It was a long time before he fell asleep, but he did so at last, for Insomnia is a demon who rarely finds his way into Arcadia. But, all at once, he was awake again,—broad awake, and staring into the dark, for a thousand voices seemed to be screaming in his ears, and eager hands were shaking, and plucking at window and lattice. He started up, and then he knew that the storm was upon them, at last, in all its fury,—rain, and a mighty wind,—a howling raging tempest.

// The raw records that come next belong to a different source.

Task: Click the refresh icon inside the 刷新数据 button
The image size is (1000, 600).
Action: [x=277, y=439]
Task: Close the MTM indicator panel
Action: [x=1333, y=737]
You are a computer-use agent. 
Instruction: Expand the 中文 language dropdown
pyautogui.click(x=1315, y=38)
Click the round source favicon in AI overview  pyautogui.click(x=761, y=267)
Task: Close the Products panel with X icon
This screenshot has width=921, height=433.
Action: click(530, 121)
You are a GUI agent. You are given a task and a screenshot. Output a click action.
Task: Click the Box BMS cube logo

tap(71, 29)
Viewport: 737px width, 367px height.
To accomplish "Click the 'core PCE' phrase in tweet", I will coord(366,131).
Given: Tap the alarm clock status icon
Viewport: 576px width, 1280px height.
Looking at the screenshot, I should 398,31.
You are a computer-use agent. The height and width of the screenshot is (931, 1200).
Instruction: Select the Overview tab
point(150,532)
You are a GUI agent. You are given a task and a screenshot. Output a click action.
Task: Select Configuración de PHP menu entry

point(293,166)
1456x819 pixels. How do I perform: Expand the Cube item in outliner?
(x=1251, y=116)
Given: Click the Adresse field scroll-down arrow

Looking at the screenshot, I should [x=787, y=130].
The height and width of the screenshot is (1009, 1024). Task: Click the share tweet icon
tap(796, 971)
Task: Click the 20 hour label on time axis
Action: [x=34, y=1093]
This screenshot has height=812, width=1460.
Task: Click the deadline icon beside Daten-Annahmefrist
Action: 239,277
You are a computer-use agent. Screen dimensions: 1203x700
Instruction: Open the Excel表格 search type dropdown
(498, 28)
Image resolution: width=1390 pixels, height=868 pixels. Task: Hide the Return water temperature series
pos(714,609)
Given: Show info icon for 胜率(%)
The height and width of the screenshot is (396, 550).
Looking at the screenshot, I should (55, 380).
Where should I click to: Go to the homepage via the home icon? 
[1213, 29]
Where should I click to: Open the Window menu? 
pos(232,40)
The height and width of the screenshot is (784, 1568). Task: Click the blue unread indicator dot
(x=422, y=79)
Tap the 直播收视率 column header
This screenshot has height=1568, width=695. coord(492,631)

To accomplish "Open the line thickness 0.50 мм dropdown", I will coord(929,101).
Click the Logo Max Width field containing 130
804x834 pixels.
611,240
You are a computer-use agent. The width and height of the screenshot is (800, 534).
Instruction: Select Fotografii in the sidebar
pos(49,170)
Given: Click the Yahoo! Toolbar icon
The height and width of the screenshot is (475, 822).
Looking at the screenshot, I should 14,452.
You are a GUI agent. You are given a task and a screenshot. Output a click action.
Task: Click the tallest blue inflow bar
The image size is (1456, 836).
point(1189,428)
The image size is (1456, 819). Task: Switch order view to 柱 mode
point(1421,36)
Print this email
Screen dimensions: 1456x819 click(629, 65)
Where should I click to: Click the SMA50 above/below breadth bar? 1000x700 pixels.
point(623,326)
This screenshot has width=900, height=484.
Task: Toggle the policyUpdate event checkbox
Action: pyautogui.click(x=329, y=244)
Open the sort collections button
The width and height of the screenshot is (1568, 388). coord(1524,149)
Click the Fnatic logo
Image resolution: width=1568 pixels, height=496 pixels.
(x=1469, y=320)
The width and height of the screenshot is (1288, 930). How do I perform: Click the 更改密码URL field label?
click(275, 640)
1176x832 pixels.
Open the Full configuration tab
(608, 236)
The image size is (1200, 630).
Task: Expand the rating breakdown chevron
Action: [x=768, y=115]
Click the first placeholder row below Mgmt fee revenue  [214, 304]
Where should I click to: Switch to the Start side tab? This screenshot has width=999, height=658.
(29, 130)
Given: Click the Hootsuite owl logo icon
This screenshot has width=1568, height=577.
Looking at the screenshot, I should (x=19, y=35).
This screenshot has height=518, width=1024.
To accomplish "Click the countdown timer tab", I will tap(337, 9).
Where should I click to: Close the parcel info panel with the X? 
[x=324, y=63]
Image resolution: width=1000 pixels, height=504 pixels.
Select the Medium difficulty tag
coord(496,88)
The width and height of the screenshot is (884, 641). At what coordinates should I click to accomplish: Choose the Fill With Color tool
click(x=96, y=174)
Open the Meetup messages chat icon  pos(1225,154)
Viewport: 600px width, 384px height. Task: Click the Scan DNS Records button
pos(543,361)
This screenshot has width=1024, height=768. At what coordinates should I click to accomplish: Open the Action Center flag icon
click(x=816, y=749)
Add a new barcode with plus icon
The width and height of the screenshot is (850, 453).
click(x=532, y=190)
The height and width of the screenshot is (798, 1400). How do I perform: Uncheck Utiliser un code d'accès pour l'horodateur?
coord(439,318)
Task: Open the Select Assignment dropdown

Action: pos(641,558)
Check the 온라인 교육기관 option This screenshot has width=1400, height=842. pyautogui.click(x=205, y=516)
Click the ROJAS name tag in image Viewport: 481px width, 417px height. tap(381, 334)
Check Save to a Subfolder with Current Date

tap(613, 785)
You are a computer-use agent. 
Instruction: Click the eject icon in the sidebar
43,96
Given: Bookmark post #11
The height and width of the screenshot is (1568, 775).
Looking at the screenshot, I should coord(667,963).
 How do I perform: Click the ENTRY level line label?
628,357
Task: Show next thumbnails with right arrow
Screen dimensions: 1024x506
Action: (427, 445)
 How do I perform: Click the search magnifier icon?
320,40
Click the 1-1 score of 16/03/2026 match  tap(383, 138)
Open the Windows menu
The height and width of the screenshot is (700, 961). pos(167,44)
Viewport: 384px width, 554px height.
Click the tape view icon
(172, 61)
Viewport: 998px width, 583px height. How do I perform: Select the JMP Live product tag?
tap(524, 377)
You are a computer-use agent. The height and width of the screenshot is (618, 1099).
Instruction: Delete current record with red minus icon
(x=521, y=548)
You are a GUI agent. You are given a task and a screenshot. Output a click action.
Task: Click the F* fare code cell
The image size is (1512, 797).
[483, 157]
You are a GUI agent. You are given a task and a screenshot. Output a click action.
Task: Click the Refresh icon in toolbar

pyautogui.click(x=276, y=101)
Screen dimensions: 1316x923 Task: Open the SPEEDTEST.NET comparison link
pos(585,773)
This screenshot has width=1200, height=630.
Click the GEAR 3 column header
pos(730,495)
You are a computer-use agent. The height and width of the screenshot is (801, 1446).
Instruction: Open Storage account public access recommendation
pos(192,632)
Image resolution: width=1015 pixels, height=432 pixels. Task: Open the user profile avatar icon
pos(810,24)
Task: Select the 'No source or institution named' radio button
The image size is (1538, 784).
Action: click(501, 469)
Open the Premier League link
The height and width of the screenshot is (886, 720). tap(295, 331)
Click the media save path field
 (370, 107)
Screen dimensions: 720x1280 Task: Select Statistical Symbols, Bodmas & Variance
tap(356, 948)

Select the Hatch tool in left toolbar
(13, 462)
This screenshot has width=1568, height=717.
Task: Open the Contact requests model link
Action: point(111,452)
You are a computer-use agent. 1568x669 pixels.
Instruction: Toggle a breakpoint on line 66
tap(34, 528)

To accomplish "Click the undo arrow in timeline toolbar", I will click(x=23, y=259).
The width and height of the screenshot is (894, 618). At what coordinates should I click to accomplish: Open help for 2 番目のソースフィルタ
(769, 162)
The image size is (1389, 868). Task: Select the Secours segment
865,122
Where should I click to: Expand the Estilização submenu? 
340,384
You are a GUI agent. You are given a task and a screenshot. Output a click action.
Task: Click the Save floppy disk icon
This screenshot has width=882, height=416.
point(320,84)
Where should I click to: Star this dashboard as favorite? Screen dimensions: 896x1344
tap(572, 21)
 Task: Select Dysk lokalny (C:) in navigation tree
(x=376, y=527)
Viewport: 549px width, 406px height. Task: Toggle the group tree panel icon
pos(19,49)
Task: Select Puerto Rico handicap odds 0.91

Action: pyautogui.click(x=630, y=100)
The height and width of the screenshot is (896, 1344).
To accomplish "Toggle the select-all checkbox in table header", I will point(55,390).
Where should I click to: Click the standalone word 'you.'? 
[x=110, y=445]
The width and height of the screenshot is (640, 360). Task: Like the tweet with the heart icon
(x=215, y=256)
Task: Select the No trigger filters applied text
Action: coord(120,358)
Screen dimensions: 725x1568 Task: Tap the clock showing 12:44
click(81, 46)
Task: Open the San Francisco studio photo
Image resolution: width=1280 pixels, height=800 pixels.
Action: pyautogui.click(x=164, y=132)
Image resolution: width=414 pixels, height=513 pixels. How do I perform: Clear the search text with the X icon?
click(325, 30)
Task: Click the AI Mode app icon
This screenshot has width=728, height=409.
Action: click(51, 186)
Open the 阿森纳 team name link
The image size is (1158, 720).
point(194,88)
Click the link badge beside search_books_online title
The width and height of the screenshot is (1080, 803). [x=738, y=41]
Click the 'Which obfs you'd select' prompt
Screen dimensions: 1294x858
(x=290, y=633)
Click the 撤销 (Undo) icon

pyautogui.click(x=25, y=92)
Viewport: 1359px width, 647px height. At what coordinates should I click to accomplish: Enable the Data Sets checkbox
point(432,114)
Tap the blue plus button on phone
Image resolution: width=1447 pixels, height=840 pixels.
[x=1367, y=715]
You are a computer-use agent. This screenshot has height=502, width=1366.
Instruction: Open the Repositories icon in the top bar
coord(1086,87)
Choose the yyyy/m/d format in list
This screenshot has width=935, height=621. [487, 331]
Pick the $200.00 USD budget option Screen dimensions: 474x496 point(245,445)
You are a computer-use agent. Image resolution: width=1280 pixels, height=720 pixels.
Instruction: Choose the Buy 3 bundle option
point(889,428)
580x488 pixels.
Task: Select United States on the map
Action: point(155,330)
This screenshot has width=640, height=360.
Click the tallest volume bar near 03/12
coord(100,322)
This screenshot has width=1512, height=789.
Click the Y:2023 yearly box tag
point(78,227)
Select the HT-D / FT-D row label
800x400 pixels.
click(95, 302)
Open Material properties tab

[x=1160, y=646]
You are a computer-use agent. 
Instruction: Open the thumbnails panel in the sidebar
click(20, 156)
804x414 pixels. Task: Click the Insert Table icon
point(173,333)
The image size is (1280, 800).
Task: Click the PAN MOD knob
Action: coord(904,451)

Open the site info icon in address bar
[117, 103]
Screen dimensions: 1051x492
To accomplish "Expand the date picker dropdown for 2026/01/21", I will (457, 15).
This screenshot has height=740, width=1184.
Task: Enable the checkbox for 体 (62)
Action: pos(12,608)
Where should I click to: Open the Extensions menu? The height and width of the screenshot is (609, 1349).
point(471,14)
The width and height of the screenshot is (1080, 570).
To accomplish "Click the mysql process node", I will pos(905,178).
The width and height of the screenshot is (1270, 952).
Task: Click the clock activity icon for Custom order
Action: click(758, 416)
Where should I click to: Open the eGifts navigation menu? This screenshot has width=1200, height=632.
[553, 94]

Yes, a great, and mighty wind was abroad,—it shrieked under the eaves, it boomed and bellowed in the chimneys, and roared away to carry destruction among the distant woods; while the rain beat hissing against the window-panes.
Surely in all its many years the old house of Dapplemere had seldom borne the brunt of such a storm, so wild,—so fierce, and pitiless!
And, lying there upon his bed, listening to the uproar, and tumult, Bellew must needs think of her who had once said:
“We are placing all our hopes, this year, upon the hops!”
How Small Porges, in his hour of need, was deserted by his Uncle
“Ruined, sir!—Done for!—Lord love me! they ain’t worth the trouble o? gatherin’—w’ot’s left on ’em, Mr. Belloo sir.”
“So bad as that, Adam?”
“Bad!—ah, so bad as ever was, sir!” said Adam, blinking suspiciously, and turning suddenly away.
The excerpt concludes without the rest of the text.